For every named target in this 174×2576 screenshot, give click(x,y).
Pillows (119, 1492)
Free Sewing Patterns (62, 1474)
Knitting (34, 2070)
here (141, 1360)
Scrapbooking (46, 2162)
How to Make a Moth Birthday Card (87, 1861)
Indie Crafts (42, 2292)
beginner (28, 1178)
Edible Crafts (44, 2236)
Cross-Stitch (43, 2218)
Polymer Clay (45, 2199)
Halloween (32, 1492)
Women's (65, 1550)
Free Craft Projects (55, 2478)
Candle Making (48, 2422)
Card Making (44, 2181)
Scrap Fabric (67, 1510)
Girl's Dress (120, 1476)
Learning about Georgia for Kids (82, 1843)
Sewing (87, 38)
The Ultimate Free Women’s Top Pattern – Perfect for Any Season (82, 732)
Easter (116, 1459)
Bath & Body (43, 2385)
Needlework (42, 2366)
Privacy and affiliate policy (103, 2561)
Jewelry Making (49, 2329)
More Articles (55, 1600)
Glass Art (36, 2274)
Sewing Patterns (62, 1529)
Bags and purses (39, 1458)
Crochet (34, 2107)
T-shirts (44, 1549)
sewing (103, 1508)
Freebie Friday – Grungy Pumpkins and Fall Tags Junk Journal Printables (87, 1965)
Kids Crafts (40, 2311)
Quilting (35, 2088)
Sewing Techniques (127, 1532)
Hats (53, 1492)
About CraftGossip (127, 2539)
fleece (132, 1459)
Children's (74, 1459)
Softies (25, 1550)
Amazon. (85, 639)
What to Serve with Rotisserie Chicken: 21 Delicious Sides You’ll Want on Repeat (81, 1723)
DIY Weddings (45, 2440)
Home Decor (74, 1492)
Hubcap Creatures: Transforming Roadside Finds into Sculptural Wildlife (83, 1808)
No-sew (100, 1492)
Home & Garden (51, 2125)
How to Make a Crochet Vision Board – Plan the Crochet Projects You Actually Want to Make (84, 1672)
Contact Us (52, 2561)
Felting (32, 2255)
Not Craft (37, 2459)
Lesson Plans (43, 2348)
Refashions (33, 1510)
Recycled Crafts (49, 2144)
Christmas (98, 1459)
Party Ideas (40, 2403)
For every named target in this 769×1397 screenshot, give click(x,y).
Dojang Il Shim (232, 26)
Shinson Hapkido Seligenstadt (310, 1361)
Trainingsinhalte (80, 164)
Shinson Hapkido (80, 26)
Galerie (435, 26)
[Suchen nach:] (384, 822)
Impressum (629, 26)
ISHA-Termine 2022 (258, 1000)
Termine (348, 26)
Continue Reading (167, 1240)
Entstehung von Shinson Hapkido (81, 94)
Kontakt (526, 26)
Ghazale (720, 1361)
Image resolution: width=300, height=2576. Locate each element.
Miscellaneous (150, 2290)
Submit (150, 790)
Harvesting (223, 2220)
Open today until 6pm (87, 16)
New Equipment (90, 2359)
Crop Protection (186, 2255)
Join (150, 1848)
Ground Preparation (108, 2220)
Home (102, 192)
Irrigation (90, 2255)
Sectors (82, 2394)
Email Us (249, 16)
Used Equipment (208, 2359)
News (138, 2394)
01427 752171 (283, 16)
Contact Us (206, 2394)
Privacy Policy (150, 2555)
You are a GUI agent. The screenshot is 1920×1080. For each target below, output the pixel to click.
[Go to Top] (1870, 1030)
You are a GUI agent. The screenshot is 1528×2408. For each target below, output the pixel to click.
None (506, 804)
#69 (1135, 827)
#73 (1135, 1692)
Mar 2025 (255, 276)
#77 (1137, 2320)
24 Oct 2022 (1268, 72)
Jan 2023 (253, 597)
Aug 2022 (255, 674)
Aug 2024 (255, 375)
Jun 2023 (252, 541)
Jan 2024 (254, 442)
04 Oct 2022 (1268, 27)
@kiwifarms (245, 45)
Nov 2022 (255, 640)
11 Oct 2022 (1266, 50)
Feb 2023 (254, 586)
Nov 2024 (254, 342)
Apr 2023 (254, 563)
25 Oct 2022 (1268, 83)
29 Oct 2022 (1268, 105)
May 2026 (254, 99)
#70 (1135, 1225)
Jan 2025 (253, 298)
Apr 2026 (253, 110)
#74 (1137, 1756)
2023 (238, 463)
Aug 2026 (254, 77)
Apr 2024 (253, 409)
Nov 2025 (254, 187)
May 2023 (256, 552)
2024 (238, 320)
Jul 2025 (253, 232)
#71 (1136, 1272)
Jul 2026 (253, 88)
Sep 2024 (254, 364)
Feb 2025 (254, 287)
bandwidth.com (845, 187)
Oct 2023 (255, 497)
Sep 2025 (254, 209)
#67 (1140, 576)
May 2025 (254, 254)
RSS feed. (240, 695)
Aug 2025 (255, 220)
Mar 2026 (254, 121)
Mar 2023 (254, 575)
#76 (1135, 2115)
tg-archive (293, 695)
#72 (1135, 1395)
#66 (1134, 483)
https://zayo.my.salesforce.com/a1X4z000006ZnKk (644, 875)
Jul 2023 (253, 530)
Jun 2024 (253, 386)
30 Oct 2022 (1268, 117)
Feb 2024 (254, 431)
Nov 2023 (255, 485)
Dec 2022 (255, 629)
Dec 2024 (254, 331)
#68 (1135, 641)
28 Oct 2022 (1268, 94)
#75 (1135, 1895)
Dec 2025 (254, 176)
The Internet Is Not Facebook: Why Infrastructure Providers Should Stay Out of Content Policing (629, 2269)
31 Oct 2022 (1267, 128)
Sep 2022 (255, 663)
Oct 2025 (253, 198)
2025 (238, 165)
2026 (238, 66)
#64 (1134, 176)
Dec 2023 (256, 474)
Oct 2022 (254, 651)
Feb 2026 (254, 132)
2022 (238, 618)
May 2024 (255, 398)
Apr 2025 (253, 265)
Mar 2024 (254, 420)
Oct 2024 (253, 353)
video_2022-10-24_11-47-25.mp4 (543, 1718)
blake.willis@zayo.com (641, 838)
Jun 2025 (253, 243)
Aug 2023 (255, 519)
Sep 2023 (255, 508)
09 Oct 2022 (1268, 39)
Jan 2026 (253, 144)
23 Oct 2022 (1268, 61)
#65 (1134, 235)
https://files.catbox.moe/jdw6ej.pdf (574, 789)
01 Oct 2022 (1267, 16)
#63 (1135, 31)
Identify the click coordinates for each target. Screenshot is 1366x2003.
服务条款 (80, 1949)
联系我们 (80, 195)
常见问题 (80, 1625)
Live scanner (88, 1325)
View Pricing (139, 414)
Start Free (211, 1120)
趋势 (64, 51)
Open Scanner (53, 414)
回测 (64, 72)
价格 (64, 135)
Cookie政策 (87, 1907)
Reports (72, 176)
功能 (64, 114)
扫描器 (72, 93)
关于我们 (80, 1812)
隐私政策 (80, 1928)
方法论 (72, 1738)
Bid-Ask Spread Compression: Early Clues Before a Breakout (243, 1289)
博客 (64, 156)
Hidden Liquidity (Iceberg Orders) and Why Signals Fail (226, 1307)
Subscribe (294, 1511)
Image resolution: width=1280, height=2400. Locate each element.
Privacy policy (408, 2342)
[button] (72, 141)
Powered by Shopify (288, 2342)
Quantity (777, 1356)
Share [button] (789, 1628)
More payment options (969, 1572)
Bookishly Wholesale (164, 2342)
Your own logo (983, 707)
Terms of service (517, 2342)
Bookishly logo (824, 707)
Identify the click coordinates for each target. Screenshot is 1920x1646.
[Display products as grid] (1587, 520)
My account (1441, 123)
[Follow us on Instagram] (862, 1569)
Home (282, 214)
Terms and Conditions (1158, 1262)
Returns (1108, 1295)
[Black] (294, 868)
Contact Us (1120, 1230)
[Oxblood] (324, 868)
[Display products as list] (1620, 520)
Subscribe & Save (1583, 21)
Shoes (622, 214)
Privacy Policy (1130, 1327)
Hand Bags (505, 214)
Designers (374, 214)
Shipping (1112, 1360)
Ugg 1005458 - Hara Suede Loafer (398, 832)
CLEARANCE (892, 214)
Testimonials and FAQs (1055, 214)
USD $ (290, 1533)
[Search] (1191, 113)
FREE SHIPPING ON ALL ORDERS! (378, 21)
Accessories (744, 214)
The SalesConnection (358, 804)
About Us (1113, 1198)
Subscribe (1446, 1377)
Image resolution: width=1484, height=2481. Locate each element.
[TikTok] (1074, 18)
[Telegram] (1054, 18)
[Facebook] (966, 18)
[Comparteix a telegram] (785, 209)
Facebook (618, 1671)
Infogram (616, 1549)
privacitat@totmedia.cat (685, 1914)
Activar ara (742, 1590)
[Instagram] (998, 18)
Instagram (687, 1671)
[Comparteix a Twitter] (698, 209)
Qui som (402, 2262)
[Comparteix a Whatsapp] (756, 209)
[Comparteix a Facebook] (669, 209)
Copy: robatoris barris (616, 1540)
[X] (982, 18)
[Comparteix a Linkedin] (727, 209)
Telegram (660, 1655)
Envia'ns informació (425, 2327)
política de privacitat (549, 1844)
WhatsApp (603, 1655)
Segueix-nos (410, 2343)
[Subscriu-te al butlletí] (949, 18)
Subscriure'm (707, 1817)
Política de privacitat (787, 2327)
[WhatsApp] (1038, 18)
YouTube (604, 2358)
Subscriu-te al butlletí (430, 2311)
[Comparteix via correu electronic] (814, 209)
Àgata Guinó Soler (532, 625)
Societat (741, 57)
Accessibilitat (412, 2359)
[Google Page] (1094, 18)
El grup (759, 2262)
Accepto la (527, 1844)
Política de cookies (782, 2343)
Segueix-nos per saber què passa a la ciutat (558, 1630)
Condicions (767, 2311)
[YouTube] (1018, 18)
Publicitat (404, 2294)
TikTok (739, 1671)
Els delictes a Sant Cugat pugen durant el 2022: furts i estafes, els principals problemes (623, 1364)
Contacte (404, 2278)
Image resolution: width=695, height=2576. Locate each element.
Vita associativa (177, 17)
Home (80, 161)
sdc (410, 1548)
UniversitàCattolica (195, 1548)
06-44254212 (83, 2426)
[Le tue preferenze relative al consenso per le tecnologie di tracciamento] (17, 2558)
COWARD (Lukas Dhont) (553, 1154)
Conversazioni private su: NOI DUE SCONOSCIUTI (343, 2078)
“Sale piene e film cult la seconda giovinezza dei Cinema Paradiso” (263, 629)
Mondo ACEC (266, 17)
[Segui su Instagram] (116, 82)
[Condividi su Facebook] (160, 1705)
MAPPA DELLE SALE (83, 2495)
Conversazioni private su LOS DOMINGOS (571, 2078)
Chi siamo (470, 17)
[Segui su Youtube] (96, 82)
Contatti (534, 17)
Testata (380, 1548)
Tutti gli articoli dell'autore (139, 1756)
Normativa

= WHAT TO WORK ON =
The lines to copy are those above that contain "https".

= TASK RESPONSE =
https://zayo.my.salesforce.com/a1X4z000006ZnKk (644, 875)
https://files.catbox.moe/jdw6ej.pdf (574, 789)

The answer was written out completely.